Photo by Stephen Koranda
Photo by Stephen Koranda

A tax debate in the state Legislature took a strange turn Wednesday, bringing together the Kansas Senate and a jar of catfish stink bait. As KPR’s Stephen Koranda reports, the unlikely pairing shows the political division in the chamber and how difficult it will be to pass a tax bill.


(SCRIPT)
Kansas Senators and many political watchers were settled in for a long debate on the bill, aimed at filling a budget hole of more than $400 million. It would have raised tobacco, sales and businesses taxes to help close the gap.

Then when debate was opened on the bill, the first person to speak was Senator Dennis Pyle, a conservative Republican.

“In my trash, I’ve got, I found, I got it today,” says Pyle.

Senator Pyle paused as he picked up the trash can from next to his desk.

“In the trash there’s also something that smells really bad and if I opened it up this whole chamber would reek. It’s called stink bait,” says Pyle.

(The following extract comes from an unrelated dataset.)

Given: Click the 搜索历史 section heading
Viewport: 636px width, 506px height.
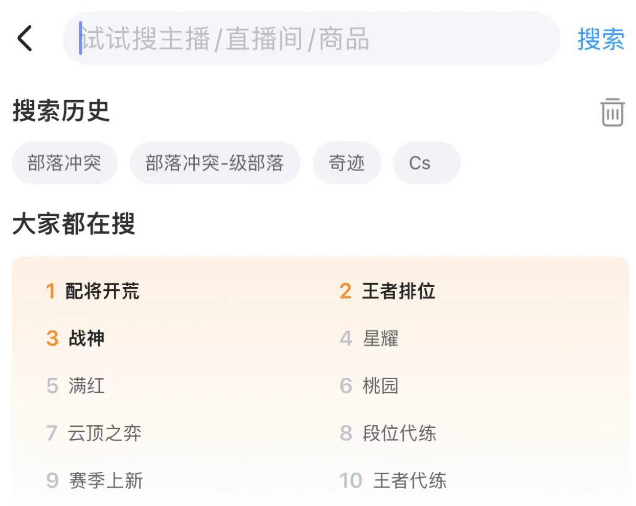Looking at the screenshot, I should point(61,111).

Senator Pyle said the tax bill belongs in the trash with the jar of rancid-smelling bait used to catch catfish. He made a motion to kill the bill, saying lawmakers should not be looking at tax increases and should stick with our current tax system.

“By not raising taxes, you’re going to empower the private sector. Or are you going to empower big government, are you going to empower more government consumption?” says Pyle.

And Pyle, the conservative Republican, had some unlikely allies in his effort to kill the tax plan.

“We need to drive a stake through the heart of this bill. And we need to send a message”

That’s Democrat Tom Holland. He, and other Democrats, will likely oppose anything that doesn’t do a wholesale rewrite of the 2012 tax cuts.

“We went down this path specifically because we were going to create jobs, we were going to be the miracle on the plains. We’re not fooling anybody,” says Holland.

The motion failed and debate continued on the bill, but the pairing of a Democrat and a conservative Republican trying to kill it shows the challenge for Kansas Senate leaders. To get a tax plan that balances the budget it will have to walk a political tightrope.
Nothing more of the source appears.